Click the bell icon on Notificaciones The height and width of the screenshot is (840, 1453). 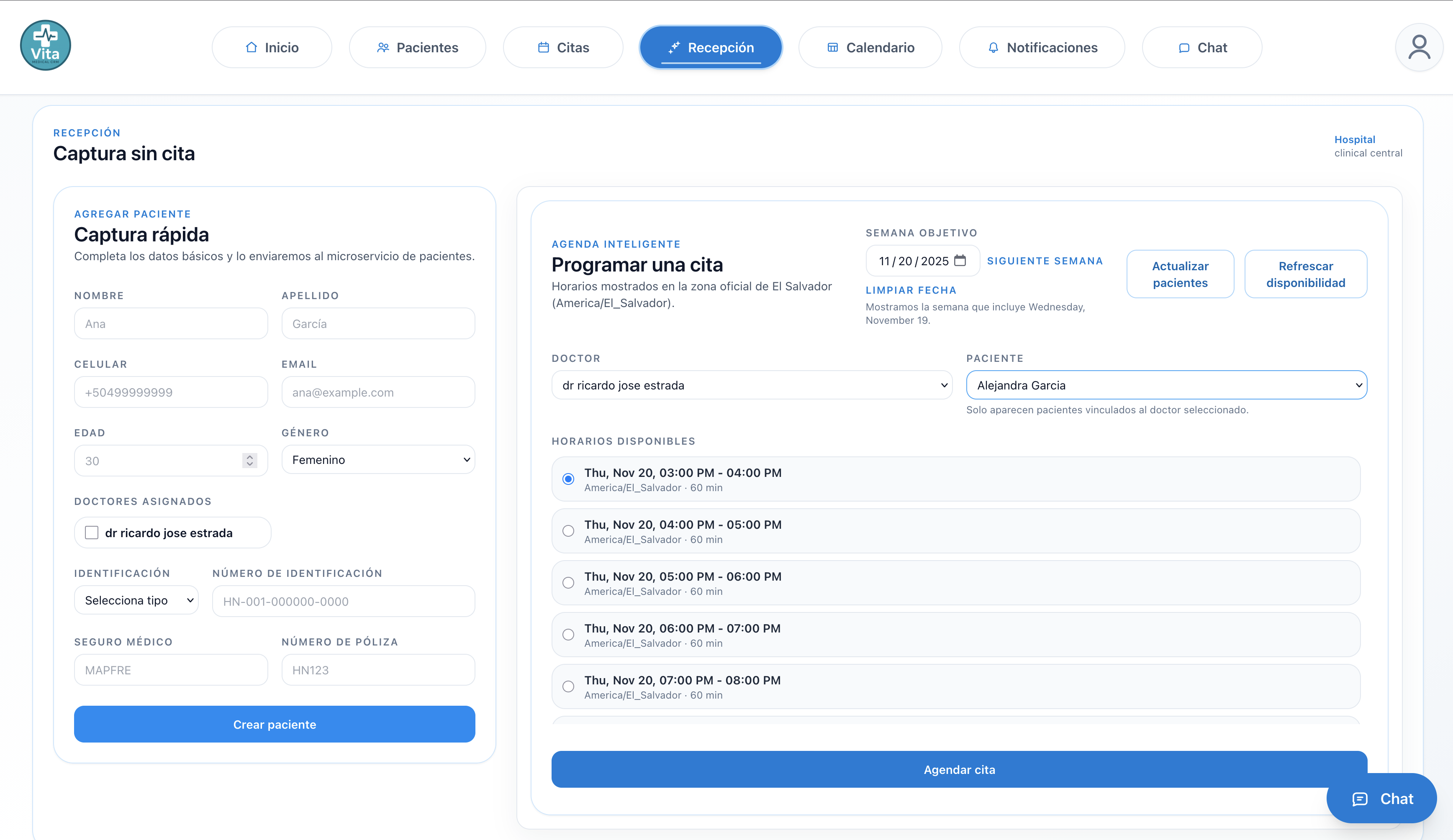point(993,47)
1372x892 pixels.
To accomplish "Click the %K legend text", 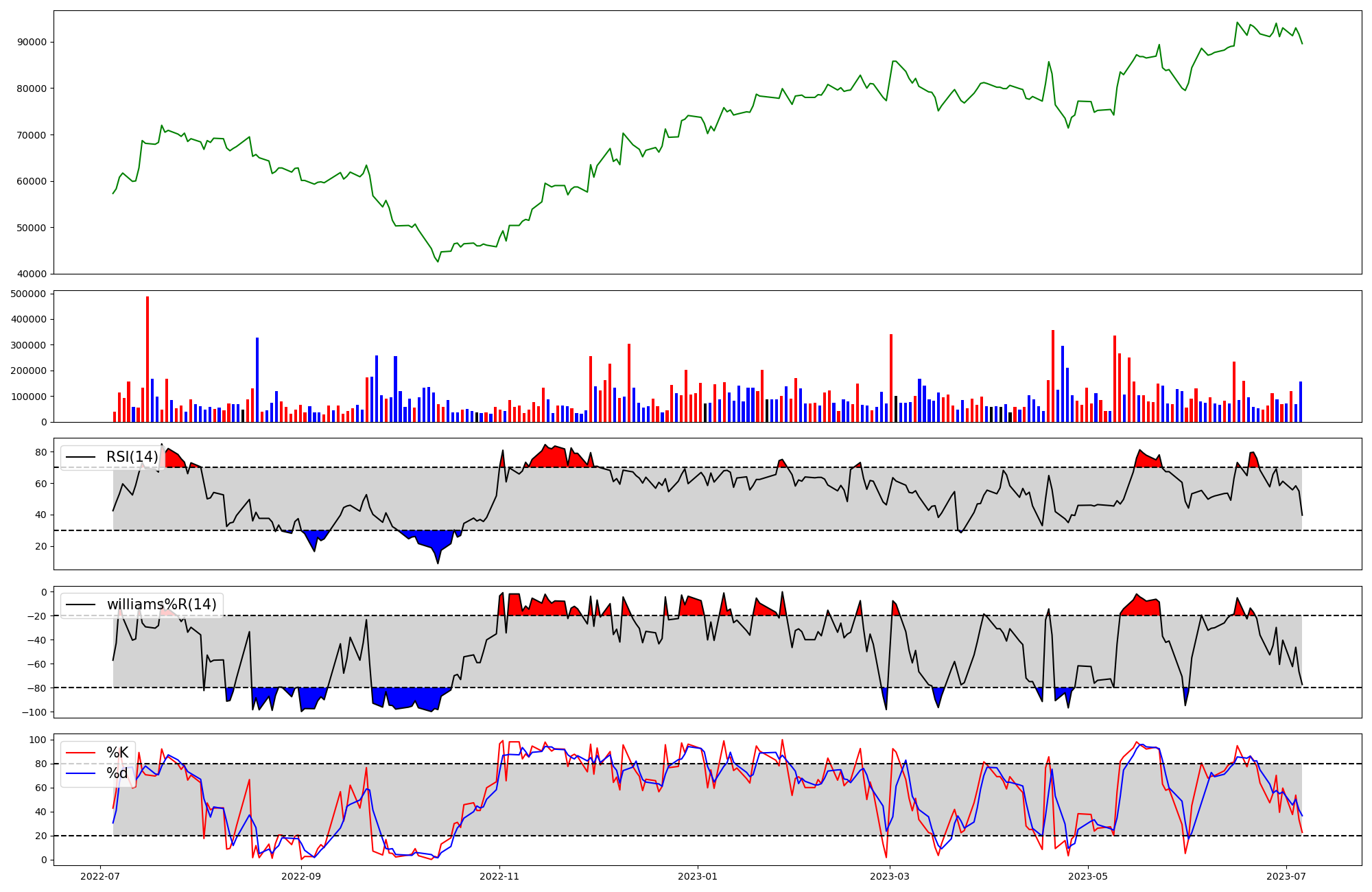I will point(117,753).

-----

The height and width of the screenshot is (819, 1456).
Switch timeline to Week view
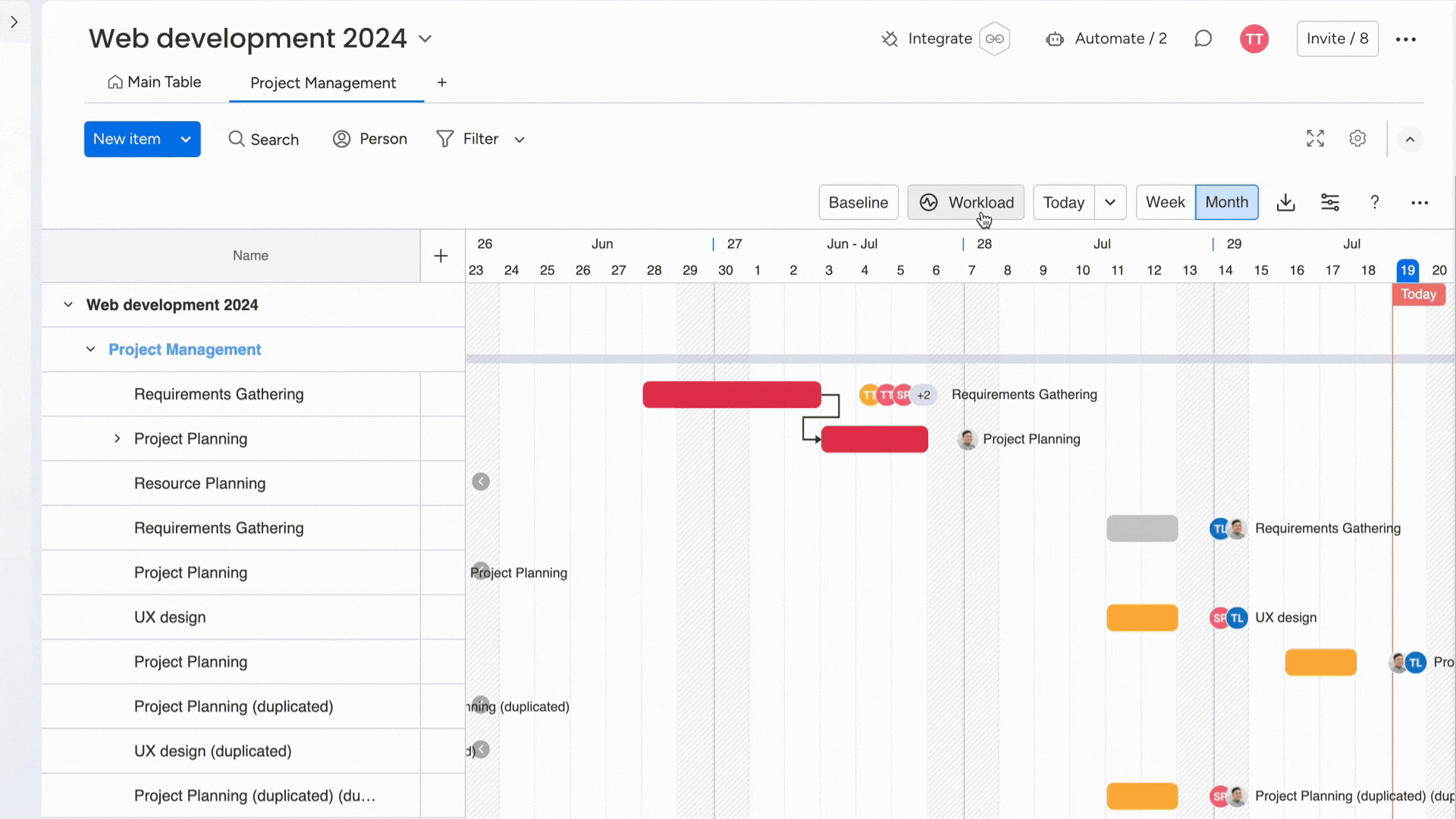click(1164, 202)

-----

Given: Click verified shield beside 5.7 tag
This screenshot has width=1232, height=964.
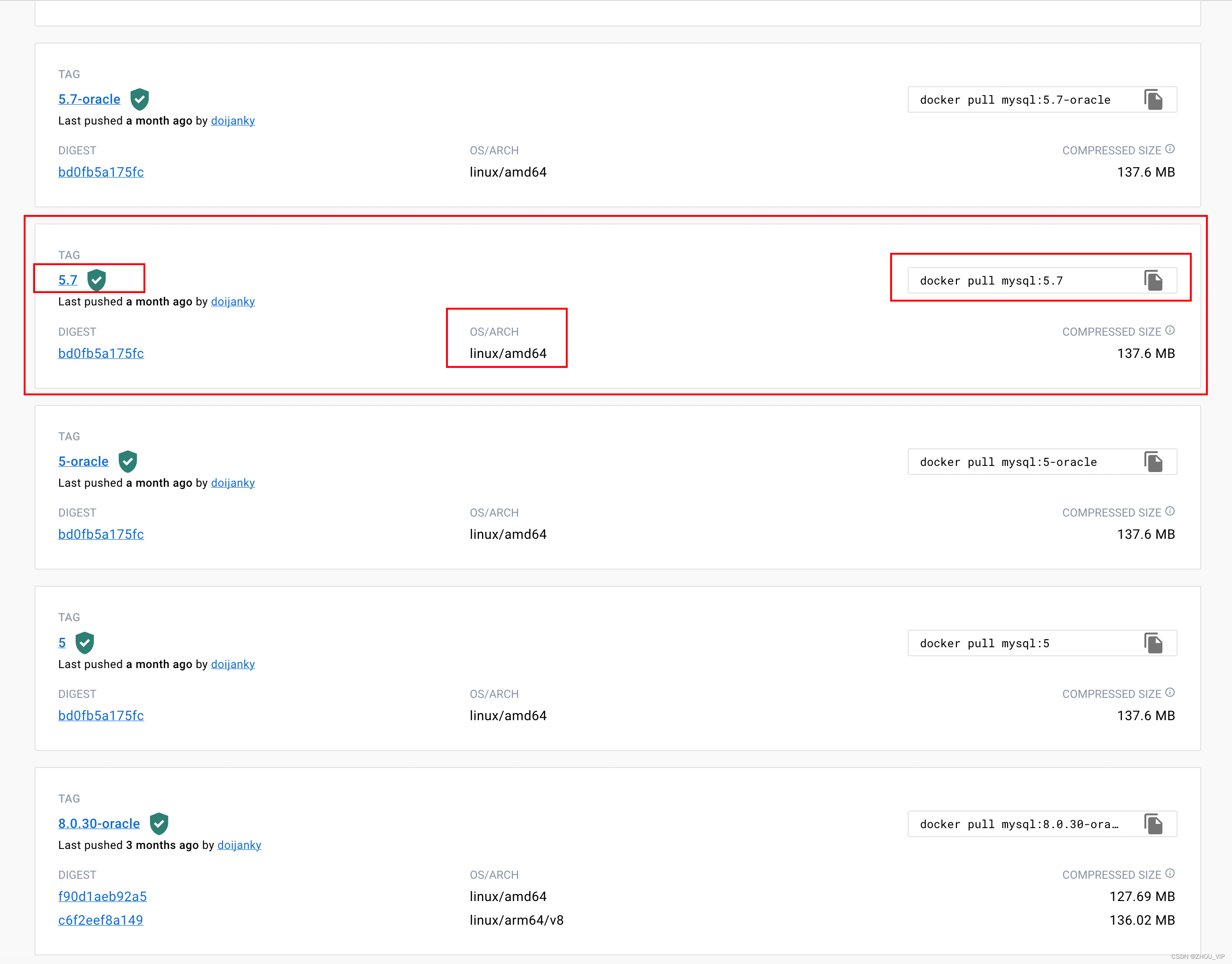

-----

**Problem to solve:**
Starting with the line with "Given: Click verified shield beside 5.7 tag" above and going on through the line with "This screenshot has width=1232, height=964.", transcribe every line exactly, both ends included, and add nothing.

**Expected output:**
Given: Click verified shield beside 5.7 tag
This screenshot has width=1232, height=964.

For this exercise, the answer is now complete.